Kenny Mayne has written a book

 

            An Incomplete and Inaccurate History of Sport:…and Other Random Thoughts from Childhood to Fatherhood by Kenny Mayne is set to come out on April 22, 2008.  Dancing with the Stars fanatics will remember his short-lived stint on the second season of the show (he was first to be eliminated).  But more people, though not a whole lot more, will know him from his work on the ESPN.  He approaches sports reporting with dry humor and sarcasm a plenty, as seen on this clip about Bills’ running back, Marshawn Lynch.  http://youtube.com/watch?v=pSO-kdWLFes
            The interesting thing about the book is way that is being promoted.  Kenny is using Youtube in a way that a lot of other writers could learn from.  It is true that we can’t all have Uncle Junior from the Sopranos read an excerpt from our manuscript (http://www.youtube.com/watch?v=j6N_NlAmXS4) or ask our buddy Snoop Dogg to endorse it. (http://www.youtube.com/watch?v=WvZcJ0Za5Kw)  But Youtube is a free and accessible tool that writers could use Kenny-style. 
            In a series of vignettes, Kenny discusses the conception, writing and promotion of the book.  He uses his straight-faced delivery and subtle humor quite beautifully.  You can find many of these clips on Kenny’s own Youtube channel, kennymayne721 and on his website, kennymaynehaswrittenabook.com.  There are a number of clips of Kenny standing on a beach in Maine discussing the progress of the project.  At first he proclaims he will take on the last Harry Potter book in July, but later describes that he needs to 50 or so more chapters before finishing it.  The release date is pushed back to April of this year.  His young daughters say that they will help illustrate the book, but not until after they finish their sand castles. 
            There is a clip where Kenny harasses some Seattle tourists and offers them five dollars to use towards buying his yet to be released masterwork (he states here that he has started over and is on page 5).  This clip, at last check, had over 2,500 views.  I don’t think if I put up a clip of me harassing people about whether or not they were buying my book, that it would get half as many hits, but who knows?  The internet and Youtube especially is a random beast.  What catches fire and becomes insanely popular is a crapshoot (e.g.
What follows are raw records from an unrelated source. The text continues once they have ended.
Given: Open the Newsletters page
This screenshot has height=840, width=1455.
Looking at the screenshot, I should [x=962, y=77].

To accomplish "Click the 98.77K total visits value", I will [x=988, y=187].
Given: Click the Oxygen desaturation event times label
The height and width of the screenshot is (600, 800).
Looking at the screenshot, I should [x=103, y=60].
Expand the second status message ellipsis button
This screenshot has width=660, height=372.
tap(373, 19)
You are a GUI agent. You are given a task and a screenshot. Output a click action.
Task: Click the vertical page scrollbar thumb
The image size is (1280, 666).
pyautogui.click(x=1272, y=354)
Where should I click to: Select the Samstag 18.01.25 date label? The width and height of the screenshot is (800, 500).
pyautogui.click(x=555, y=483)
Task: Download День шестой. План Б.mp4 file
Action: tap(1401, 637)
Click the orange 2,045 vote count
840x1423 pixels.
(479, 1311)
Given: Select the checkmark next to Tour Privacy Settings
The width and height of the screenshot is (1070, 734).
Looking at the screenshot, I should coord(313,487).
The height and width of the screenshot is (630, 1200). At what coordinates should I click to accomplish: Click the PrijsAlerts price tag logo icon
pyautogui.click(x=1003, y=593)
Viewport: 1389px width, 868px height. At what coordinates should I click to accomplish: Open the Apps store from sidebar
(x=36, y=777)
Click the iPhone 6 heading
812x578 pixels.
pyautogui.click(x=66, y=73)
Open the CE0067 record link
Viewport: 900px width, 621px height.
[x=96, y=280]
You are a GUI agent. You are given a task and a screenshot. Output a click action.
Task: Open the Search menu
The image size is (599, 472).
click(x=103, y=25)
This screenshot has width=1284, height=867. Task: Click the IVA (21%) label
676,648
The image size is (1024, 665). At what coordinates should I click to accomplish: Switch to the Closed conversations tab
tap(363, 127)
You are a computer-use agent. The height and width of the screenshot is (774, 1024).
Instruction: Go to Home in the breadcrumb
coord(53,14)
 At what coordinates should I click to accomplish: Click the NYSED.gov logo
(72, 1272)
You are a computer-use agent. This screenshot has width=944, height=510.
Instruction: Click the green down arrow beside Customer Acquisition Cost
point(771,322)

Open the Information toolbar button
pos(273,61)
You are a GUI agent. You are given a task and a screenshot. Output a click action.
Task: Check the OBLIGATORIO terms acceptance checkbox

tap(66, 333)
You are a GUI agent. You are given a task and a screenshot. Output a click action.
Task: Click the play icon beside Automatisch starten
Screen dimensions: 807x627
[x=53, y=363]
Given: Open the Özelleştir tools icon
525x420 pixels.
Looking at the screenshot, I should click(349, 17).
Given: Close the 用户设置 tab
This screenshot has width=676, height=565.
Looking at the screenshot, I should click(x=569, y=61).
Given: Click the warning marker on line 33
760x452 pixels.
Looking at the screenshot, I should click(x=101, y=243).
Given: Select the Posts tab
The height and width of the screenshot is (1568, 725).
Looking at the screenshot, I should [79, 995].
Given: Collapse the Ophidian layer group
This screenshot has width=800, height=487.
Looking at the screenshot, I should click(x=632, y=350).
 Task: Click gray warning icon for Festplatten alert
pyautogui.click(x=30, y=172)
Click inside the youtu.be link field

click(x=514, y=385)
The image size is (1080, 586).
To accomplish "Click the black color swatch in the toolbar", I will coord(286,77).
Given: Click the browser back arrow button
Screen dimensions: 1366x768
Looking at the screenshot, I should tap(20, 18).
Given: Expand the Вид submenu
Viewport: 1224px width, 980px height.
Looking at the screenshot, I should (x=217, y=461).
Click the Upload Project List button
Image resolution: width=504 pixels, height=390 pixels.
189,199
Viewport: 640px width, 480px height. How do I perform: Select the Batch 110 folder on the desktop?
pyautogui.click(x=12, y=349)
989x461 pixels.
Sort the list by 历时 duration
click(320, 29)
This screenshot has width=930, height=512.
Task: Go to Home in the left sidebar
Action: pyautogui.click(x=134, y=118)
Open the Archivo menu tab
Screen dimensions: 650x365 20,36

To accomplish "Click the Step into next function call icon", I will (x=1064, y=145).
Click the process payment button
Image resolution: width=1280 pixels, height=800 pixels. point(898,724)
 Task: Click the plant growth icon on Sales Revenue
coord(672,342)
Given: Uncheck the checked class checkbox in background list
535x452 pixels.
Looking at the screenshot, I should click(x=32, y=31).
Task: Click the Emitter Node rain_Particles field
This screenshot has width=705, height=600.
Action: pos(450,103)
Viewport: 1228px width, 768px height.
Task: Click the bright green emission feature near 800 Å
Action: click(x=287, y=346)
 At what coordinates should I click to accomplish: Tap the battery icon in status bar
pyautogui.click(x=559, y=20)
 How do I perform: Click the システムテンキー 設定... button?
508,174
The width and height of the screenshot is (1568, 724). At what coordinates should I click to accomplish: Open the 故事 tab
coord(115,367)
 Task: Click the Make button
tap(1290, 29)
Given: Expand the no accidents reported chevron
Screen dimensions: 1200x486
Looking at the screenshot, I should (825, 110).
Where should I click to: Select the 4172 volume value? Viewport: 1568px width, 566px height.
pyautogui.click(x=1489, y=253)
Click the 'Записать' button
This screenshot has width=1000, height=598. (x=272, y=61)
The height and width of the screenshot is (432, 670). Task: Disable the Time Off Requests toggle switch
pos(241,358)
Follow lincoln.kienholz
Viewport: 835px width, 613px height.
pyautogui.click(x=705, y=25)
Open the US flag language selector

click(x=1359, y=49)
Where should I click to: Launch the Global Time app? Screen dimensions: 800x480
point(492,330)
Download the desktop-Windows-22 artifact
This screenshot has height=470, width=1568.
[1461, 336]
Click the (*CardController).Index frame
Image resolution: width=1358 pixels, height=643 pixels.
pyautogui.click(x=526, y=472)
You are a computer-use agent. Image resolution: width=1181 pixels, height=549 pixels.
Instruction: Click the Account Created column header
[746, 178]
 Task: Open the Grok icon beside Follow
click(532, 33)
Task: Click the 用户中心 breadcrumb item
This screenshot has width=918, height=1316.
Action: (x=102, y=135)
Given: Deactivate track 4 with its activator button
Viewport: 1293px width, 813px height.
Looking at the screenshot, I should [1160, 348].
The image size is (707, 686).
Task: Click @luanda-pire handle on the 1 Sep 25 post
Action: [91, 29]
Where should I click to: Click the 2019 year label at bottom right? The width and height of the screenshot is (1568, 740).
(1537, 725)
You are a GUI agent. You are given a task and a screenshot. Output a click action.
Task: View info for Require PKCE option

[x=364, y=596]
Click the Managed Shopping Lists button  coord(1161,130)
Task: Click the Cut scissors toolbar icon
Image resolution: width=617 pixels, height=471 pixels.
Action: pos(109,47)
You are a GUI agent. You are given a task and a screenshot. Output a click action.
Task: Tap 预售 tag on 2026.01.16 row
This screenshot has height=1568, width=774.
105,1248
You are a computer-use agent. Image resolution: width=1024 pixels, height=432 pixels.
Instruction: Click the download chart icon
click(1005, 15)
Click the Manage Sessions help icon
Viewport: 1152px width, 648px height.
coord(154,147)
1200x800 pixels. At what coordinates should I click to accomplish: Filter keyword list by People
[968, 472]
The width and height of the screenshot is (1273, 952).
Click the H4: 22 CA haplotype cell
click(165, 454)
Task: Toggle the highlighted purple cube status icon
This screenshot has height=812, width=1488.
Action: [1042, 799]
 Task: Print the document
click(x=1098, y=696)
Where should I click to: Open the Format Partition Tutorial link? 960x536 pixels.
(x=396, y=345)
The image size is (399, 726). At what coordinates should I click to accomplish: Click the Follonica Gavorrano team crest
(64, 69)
Chocolate Rain).  But I love Kenny’s willingness to do things a little differently.  Of course, book readings and signings are solid ways to get your book sold, displaying your chops in off-beat videos on the internet could work as well.  Writers could read excerpts, set some of it to music, write rap songs about their novels, film themselves getting thrown out of Borders for pushing their stapled manuscript on customers.  The possibilities are probably not endless, but numerous nonetheless.  A lot of us are spending a lot of time roaming around Youtube anyway, might as well put it to work.